Thursday, February 23, 2023

Top ten cads in fiction

Charlotte Vassell studied History at the University of Liverpool and completed a Master’s in Art History at the School of Oriental & African Studies before training as an actor at Drama Studio London. Other than treading the boards Vassell has also worked in advertising, as a "headhunter" and as a purveyor of silk top hats.

In her debut novel, The Other Half, "the antagonist, Rupert Beauchamp, is a terrible Wodehousian wanker with a title, a fortune which his ancestors grabbed during the Raj, and a very good motive for murdering his Instagram-influencer girlfriend."

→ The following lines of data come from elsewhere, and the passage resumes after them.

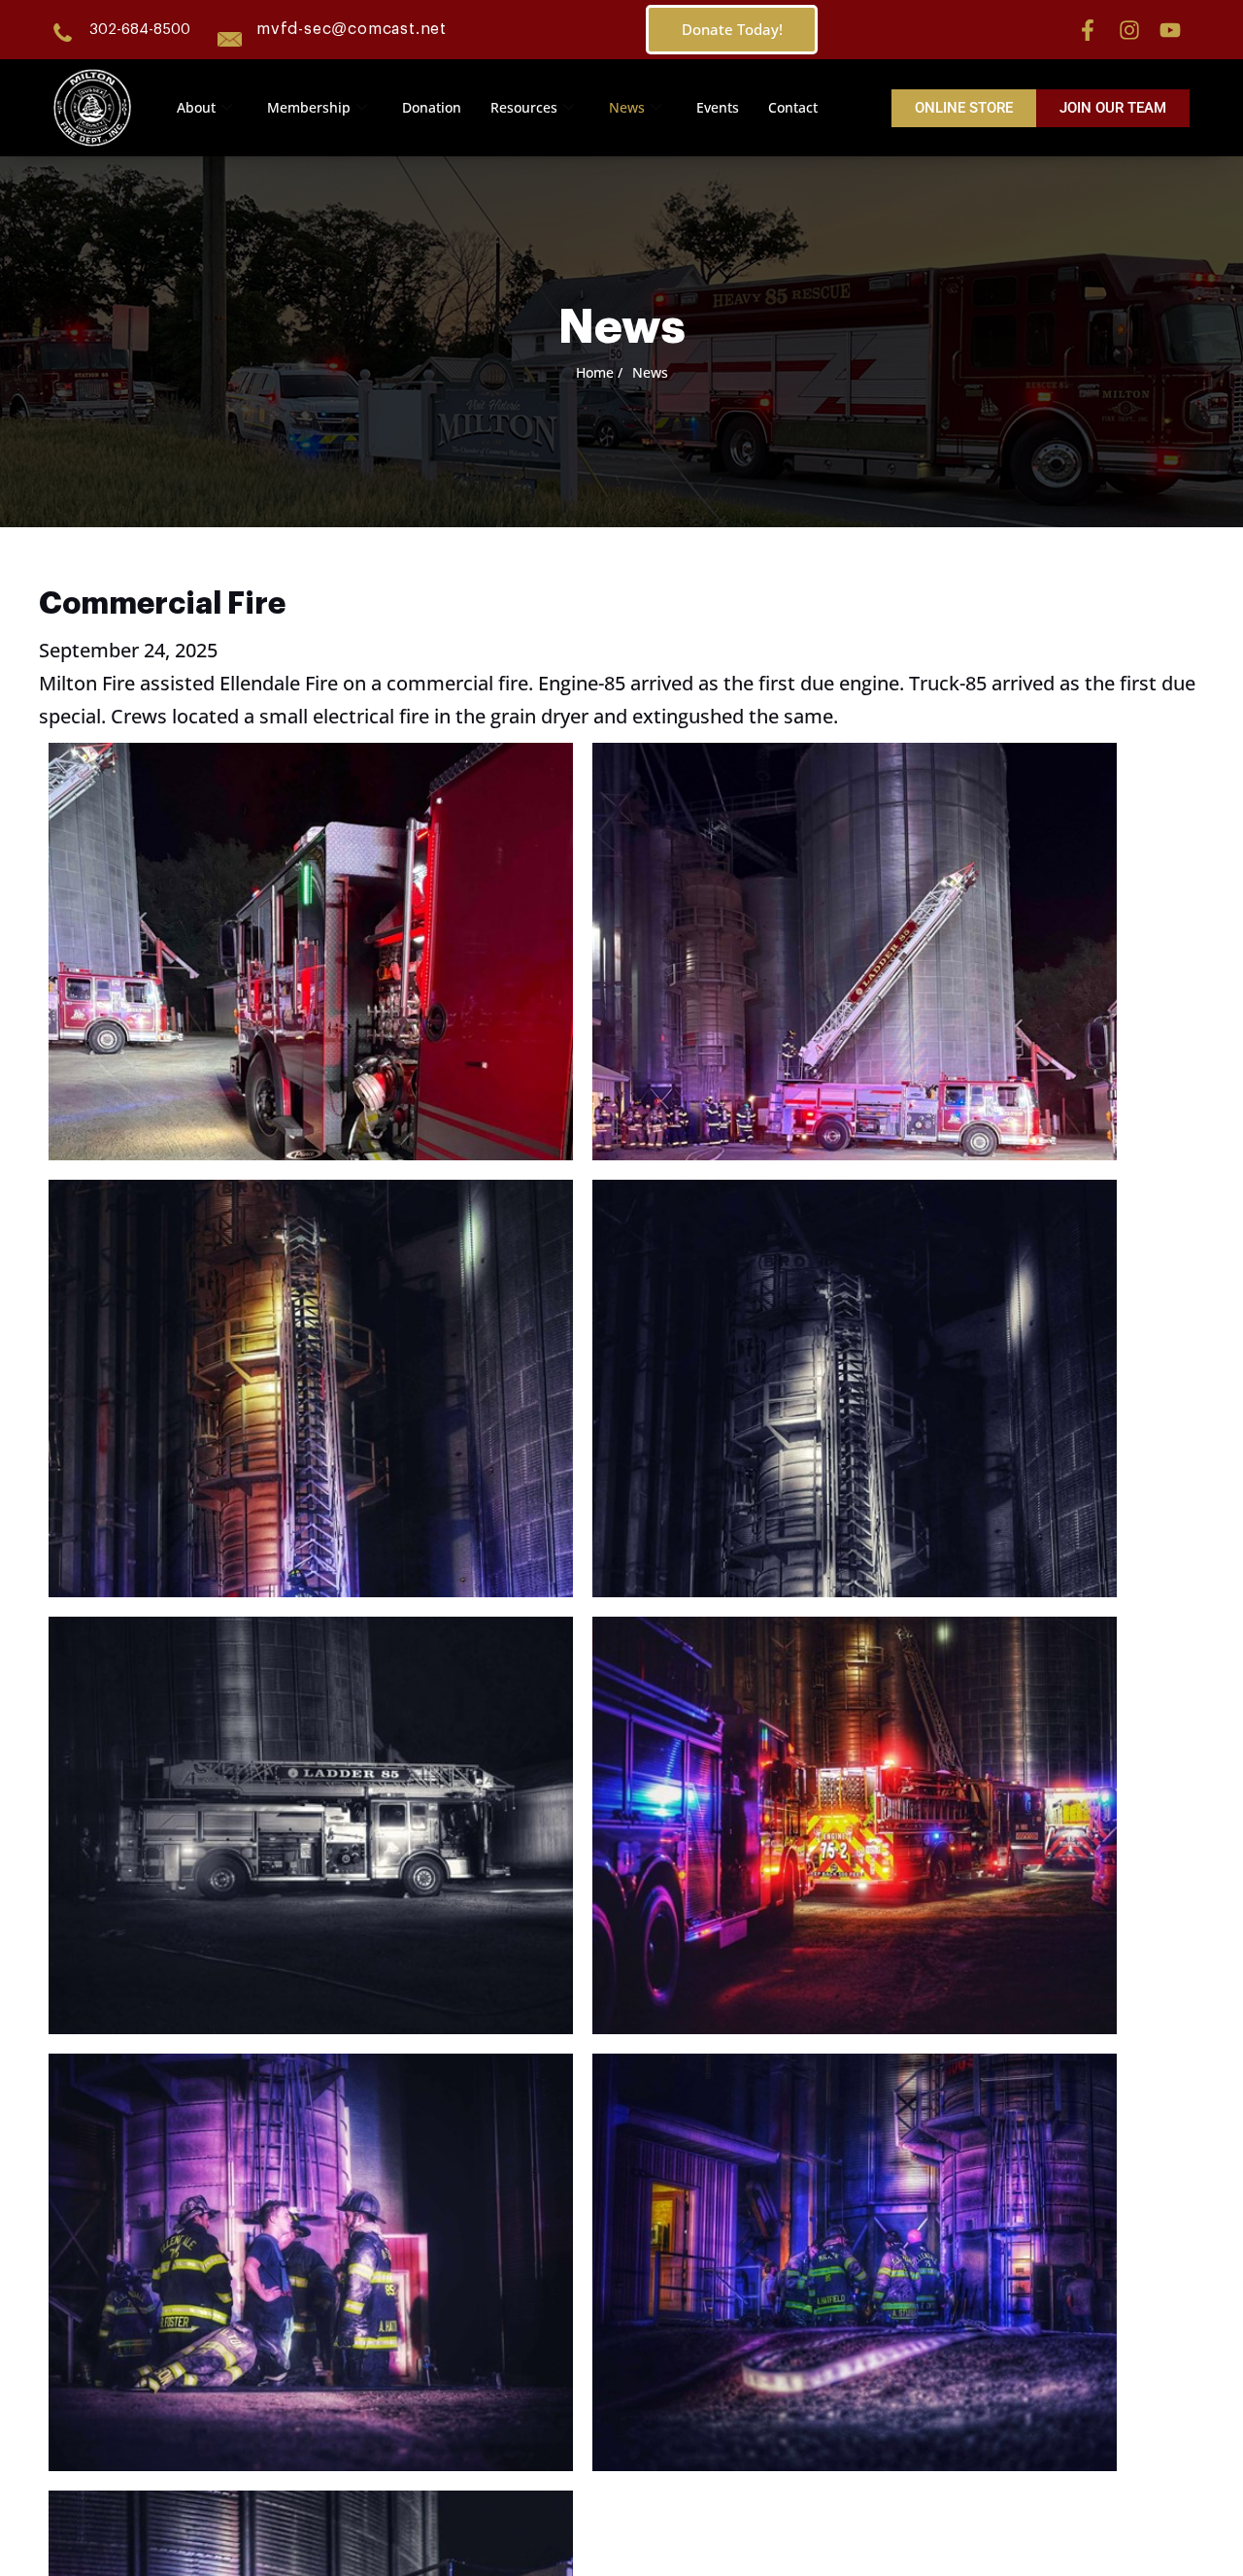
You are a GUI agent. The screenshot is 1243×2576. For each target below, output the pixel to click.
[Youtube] (1170, 30)
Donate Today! (732, 29)
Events (717, 107)
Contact (793, 107)
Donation (431, 107)
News (627, 107)
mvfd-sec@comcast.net (351, 29)
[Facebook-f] (1087, 30)
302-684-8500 (139, 29)
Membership (309, 107)
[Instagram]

At the Guardian Vassell tagged ten of Rupert’s literary ancestors, including:
Tom Buchanan in The Great Gatsby by F Scott Fitzgerald

Tom, horrendously wealthy midwesterner, polo player and white supremacist is one of Fitzgerald’s most repugnant creations. I take comfort that Fitzgerald based him on his first love’s husband – petty literary-based romantic revenge at its best.
Read about another entry on the list.

The Great Gatsby appears among Sarah Blake's top ten tales about the rich, Lupita Nyong’o’s ten favorite books, Christian Blauvelt's five top NYC-set novels that became NYC-set films, Kate Williams's six best books, Jeff Somers's ten best book covers...ever and seven most disastrous parties in fiction, Brian Boone's six "beloved classic novels whose authors nearly cursed with a terrible title," four books that changed C.K. Stead, four books that changed Jodi Picoult, Joseph Connolly's top ten novels about style, Nick Lake’s ten favorite fictional tricksters and tellers of untruths in books, the Independent's list of the fifteen best opening lines in literature, Molly Schoemann-McCann's list of five of the lamest girlfriends in fiction, Honeysuckle Weeks's six best books, Elizabeth Wilhide's nine illustrious houses in fiction, Suzette Field's top ten literary party hosts, Robert McCrums's ten best closing lines in literature, Molly Driscoll's ten best literary lessons about love, Jim Lehrer's six favorite 20th century novels, John Mullan's lists of ten of the best clocks in literature and ten of the best misdirected messages, Tad Friend's seven best novels about WASPs, Kate Atkinson's top ten novels, Garrett Peck's best books about Prohibition, Robert McCrum's top ten books for Obama officials, Jackie Collins' six best books, and John Krasinski's six best books, and is on the American Book Review's list of the 100 best last lines from novels. Gatsby's Jordan Baker is Josh Sorokach's biggest fictional literary crush.